→ **THE PROBLEM**:
Pull out every row below that contains the word "service", and copy each of those rows in full.
◆ ◆ ◆ ◆ ◆ ◆ ◆
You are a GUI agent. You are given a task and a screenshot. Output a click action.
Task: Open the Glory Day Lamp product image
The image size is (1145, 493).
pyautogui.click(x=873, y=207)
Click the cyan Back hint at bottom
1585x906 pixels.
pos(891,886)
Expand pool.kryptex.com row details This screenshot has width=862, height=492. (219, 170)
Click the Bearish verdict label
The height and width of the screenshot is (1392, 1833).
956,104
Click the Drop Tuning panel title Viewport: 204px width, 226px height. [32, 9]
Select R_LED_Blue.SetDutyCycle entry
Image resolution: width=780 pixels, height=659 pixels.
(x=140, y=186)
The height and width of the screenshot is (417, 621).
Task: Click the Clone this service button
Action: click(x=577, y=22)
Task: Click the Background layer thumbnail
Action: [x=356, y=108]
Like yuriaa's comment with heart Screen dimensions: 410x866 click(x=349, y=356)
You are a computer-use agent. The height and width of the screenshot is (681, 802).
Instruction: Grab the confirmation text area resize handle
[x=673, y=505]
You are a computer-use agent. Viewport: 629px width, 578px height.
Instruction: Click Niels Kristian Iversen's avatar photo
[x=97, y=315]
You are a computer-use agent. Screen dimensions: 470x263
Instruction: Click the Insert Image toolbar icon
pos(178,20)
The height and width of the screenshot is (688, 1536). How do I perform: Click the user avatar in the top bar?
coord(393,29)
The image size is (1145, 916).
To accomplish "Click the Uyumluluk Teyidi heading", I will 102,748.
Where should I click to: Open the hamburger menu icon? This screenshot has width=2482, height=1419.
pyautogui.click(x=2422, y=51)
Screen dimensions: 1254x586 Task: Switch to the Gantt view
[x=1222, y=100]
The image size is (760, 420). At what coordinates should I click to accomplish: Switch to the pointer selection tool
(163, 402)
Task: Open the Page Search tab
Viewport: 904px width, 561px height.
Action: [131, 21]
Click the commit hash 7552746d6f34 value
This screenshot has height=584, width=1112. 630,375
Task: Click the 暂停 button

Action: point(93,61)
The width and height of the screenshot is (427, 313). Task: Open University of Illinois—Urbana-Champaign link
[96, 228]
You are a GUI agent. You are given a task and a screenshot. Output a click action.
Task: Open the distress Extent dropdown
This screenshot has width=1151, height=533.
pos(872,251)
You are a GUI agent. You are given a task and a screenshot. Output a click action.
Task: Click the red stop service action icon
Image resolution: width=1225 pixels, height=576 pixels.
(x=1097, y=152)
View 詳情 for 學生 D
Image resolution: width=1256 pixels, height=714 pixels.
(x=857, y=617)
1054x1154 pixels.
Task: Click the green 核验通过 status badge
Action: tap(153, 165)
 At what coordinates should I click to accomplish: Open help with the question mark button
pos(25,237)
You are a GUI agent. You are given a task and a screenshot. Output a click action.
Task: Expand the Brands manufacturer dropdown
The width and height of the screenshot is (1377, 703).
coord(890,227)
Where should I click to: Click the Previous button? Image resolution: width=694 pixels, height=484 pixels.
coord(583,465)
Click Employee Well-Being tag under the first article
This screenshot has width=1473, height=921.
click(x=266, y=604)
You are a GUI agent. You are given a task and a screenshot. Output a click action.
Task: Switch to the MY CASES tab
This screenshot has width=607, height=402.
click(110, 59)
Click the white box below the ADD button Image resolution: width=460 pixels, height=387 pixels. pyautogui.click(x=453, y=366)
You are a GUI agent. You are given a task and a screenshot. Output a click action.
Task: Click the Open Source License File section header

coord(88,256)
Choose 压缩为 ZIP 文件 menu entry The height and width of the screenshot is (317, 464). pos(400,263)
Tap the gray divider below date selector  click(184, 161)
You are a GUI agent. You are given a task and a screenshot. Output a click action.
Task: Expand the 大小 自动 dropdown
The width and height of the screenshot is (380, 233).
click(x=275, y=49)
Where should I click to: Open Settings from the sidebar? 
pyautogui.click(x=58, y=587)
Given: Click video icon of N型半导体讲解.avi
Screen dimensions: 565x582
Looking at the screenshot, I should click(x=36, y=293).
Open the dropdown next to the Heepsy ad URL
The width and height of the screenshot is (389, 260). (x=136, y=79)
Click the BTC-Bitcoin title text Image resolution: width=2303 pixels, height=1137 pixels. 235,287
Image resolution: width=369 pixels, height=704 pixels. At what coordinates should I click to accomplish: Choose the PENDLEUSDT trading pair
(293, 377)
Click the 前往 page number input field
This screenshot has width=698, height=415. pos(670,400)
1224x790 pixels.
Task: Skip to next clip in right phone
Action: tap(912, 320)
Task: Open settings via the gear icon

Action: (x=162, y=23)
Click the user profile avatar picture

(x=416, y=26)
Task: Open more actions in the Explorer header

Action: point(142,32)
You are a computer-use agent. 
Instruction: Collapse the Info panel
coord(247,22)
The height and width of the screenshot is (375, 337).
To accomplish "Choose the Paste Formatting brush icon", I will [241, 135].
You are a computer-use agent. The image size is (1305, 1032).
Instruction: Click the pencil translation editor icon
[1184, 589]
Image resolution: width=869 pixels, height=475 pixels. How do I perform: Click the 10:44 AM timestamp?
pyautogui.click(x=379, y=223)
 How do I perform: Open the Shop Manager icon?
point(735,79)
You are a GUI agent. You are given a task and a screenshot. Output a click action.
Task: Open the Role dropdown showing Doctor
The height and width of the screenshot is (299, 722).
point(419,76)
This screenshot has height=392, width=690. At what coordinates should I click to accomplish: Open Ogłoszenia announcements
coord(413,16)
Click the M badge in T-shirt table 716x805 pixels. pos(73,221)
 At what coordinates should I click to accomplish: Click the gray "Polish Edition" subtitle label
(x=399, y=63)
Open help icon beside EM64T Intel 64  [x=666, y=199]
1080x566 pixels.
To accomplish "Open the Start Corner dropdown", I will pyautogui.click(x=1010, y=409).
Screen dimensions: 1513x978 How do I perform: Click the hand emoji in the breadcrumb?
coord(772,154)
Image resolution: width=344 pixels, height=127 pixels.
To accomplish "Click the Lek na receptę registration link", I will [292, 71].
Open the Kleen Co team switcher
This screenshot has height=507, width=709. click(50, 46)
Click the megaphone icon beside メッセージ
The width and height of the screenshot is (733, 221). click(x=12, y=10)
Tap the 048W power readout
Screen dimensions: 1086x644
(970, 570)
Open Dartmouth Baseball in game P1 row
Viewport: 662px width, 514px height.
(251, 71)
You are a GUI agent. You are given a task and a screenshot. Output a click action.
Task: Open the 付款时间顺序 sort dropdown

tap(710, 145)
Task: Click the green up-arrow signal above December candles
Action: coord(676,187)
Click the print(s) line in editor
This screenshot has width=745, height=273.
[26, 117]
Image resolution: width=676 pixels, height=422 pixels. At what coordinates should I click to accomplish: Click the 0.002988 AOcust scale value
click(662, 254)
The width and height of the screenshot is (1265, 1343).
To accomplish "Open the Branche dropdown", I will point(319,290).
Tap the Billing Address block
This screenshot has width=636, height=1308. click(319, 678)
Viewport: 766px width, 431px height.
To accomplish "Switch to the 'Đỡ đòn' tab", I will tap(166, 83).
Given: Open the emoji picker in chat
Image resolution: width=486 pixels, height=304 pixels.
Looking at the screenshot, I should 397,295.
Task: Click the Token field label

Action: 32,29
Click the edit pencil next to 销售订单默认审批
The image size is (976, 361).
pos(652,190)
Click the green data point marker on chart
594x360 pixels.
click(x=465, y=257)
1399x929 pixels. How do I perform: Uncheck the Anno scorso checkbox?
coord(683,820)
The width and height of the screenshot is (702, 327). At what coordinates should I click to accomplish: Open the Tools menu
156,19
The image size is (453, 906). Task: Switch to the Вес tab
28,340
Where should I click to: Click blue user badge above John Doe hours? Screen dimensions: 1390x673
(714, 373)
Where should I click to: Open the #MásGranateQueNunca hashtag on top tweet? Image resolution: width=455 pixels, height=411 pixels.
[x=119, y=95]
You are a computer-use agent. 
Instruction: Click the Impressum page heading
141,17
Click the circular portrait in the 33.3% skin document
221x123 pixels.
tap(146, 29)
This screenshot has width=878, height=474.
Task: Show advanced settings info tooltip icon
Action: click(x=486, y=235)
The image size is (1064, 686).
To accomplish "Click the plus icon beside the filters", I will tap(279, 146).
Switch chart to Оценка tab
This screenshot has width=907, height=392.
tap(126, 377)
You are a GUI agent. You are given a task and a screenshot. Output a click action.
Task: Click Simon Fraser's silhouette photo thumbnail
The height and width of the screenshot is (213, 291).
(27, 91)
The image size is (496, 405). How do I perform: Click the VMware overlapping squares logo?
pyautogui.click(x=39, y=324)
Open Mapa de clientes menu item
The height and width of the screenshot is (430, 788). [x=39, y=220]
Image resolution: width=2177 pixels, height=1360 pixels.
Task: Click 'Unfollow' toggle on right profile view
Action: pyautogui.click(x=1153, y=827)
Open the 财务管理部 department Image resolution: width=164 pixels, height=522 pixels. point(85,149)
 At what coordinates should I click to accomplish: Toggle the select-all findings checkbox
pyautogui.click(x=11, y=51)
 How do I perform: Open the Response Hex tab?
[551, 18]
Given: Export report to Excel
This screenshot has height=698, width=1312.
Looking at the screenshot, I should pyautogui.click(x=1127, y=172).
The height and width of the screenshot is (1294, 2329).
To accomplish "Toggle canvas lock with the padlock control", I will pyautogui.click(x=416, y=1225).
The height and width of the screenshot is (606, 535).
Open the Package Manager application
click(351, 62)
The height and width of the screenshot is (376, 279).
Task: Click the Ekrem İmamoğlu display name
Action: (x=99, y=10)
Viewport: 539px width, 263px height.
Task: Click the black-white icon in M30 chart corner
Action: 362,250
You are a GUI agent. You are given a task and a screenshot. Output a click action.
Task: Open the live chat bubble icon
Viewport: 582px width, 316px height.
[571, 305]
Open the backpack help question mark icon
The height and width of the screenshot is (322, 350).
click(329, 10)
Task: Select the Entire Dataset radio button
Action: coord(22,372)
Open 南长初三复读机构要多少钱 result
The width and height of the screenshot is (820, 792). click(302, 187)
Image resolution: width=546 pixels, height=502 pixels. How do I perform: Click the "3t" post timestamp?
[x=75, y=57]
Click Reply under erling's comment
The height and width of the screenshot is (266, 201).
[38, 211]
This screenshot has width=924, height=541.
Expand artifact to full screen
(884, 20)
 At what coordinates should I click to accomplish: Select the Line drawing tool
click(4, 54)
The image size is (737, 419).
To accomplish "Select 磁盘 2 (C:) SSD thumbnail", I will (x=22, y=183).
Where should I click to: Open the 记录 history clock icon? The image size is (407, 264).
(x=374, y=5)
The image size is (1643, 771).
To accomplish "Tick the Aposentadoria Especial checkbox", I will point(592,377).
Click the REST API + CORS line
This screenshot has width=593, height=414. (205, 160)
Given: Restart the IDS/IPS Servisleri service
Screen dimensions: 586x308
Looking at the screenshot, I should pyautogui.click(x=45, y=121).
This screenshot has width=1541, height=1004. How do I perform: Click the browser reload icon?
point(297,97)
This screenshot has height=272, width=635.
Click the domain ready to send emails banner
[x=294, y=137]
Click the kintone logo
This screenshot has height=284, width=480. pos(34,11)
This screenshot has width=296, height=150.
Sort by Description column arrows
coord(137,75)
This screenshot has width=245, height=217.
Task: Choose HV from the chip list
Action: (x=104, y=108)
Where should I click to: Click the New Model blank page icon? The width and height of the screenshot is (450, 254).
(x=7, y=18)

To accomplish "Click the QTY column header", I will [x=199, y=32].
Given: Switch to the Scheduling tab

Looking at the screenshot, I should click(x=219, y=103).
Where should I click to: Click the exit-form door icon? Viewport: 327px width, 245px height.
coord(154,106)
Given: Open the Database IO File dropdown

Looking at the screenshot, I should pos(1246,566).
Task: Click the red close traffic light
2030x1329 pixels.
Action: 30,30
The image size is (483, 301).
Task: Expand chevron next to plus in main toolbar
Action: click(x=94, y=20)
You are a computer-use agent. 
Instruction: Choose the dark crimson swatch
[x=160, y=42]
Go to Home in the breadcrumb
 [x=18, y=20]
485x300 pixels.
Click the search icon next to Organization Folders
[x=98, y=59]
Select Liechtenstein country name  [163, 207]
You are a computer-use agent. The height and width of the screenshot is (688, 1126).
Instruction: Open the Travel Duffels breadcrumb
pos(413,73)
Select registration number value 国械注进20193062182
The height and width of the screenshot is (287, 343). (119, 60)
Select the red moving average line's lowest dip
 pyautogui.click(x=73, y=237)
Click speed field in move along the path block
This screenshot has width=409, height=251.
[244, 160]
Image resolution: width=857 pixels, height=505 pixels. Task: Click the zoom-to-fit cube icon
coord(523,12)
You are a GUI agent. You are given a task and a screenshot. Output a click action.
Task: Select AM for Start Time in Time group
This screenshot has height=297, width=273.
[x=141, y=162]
◆ ◆ ◆ ◆ ◆ ◆ ◆
→ **COMPLETE ANSWER**:
Task: Click the Clone this service button
Task: Click the red stop service action icon
Given: Restart the IDS/IPS Servisleri service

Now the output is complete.